In the records below, locate the line containing "Where should I", then extract it and all following lines exactly, ending with the last line.

### Data in this exercise
+ + + + + + +

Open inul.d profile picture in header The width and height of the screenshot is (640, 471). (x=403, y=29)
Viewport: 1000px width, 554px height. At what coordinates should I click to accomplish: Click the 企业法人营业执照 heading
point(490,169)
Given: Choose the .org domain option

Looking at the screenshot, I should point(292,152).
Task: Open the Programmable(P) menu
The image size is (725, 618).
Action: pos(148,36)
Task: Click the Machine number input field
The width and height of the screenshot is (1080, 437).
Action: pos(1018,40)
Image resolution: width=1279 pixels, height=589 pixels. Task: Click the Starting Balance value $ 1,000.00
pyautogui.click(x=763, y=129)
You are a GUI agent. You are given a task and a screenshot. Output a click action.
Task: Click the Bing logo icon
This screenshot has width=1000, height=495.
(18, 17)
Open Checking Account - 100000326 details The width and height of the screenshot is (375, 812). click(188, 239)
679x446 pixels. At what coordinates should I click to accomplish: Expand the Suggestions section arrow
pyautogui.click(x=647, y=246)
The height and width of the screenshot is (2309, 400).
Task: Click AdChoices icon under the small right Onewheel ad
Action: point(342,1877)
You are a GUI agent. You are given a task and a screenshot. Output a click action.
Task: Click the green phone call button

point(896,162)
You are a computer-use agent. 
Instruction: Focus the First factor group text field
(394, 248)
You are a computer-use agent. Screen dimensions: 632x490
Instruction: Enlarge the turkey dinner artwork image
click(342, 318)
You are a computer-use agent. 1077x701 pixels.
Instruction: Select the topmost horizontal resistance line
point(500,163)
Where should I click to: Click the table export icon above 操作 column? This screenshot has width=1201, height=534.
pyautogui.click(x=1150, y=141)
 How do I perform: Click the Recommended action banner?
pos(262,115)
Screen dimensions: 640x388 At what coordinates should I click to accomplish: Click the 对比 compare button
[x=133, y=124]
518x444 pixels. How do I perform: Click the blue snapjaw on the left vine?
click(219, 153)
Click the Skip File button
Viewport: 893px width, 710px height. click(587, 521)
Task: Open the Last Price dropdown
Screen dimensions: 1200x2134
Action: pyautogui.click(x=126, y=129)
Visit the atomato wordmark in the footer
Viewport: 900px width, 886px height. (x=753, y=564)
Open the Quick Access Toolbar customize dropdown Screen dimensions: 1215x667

+ + + + + + +

### Answer to this exercise
Where should I click to: Click the table export icon above 操作 column? This screenshot has width=1201, height=534.
pyautogui.click(x=1150, y=141)
 How do I perform: Click the Recommended action banner?
pos(262,115)
Screen dimensions: 640x388 At what coordinates should I click to accomplish: Click the 对比 compare button
[x=133, y=124]
518x444 pixels. How do I perform: Click the blue snapjaw on the left vine?
click(219, 153)
Click the Skip File button
Viewport: 893px width, 710px height. click(587, 521)
Task: Open the Last Price dropdown
Screen dimensions: 1200x2134
Action: pyautogui.click(x=126, y=129)
Visit the atomato wordmark in the footer
Viewport: 900px width, 886px height. (x=753, y=564)
Open the Quick Access Toolbar customize dropdown Screen dimensions: 1215x667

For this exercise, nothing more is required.